## Study text
☆ ☆ ☆ ☆ ☆ ☆ ☆
This is speculation bordering on fearmongering. There is hardly any data on efficacy of vaccines against Omicron. Although there is some preliminary evidence that reinfection rate due to Omicron is higher: A whopping 1.27%. Which is again, much lower than the rate of breakthrough infections.
There is a very unambiguous clean definition of the end of the pandemic whereupon it has literally become "just like the flu" and that is where in the United States there are no more than 100 daily deaths on average for 60+ days. Adjust accordingly for wherever you live. Until then, you'll just have to adjust to annoying people like myself valuing self-preservation over stock market indices and looking busy in poorly ventilated spaces. Do try to come terms with that and especially people around you demanding that. We have come nowhere near that benchmark...
We're 10 days into omicron we have nowhere near enough data. But you're the one talking about long-term immunity and long-term immunity is proportional to the severity of infection. You are free to take any risks you wish to take.
☆ ☆ ☆ ☆ ☆ ☆ ☆
## Recorded information
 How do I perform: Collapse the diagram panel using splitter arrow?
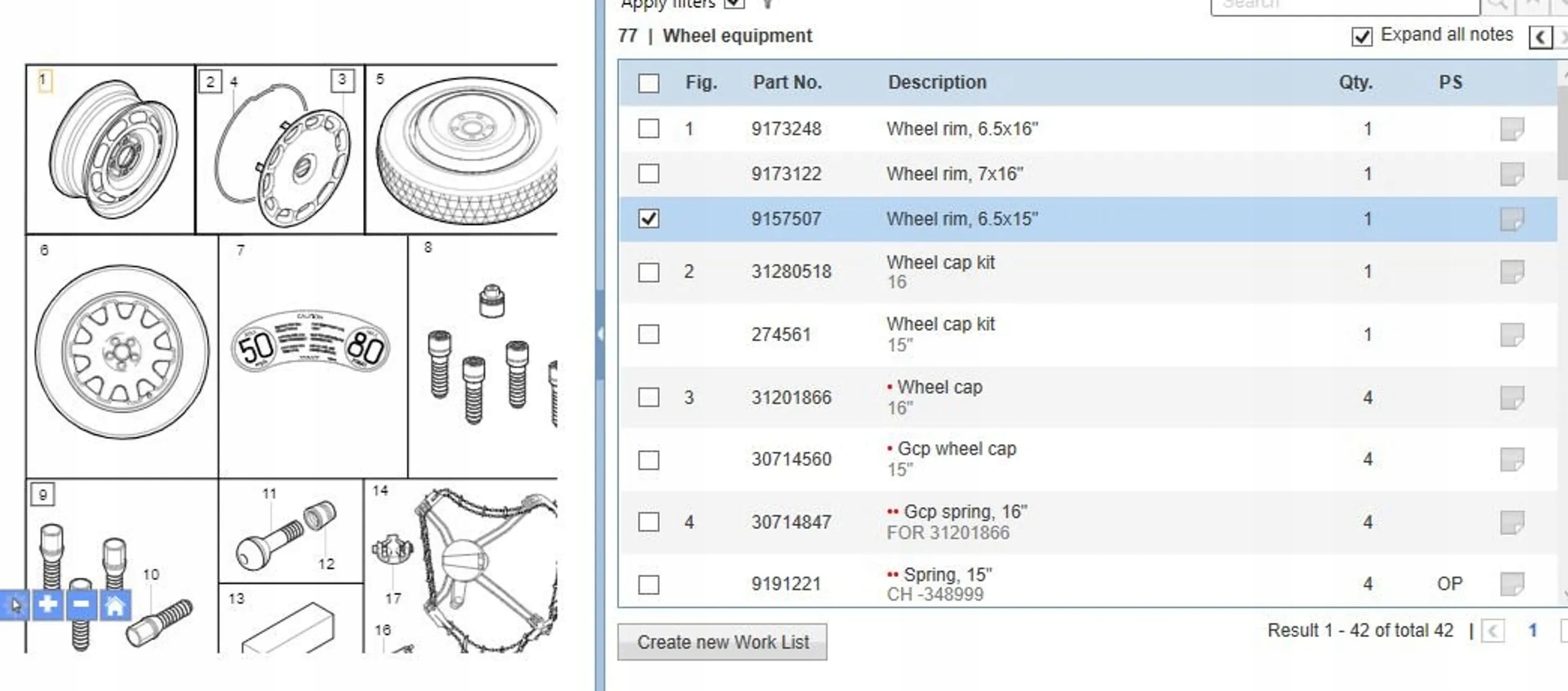(600, 334)
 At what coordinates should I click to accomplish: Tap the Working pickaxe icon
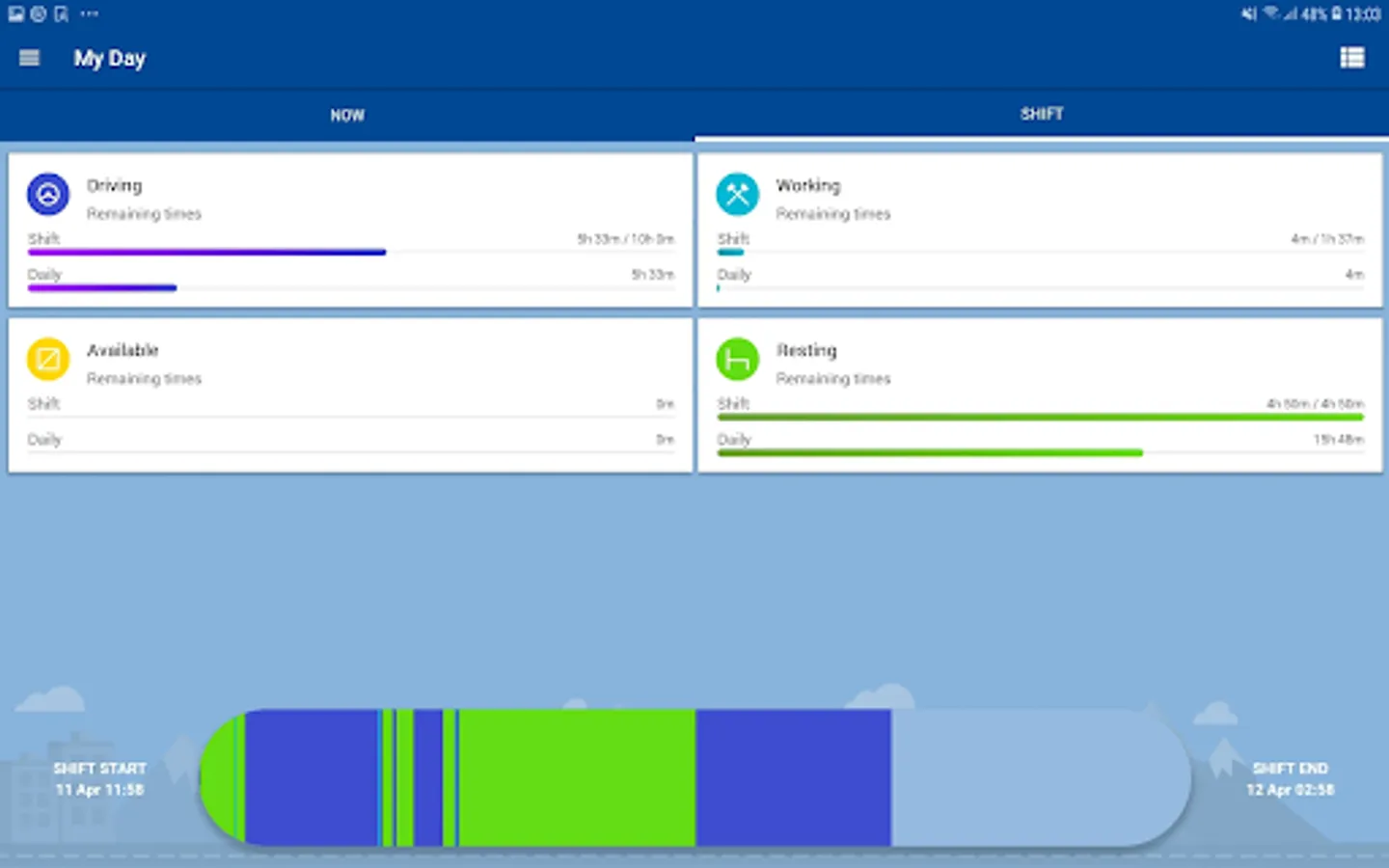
☆ ☆ ☆ ☆ ☆ ☆ ☆
## Apply what you read
[1] Duplicate part of the Omicron comment, starting at the words that begin with "We're 10 days" and ending after "wish to take.".
[2] In the Omicron comment, what benchmark does the writer give for the end of the pandemic in the United States?
Nothing here calls for the lines.

## Responses by item number
[1]
We're 10 days into omicron we have nowhere near enough data. But you're the one talking about long-term immunity and long-term immunity is proportional to the severity of infection. You are free to take any risks you wish to take.

[2] No more than 100 daily deaths on average for 60+ days.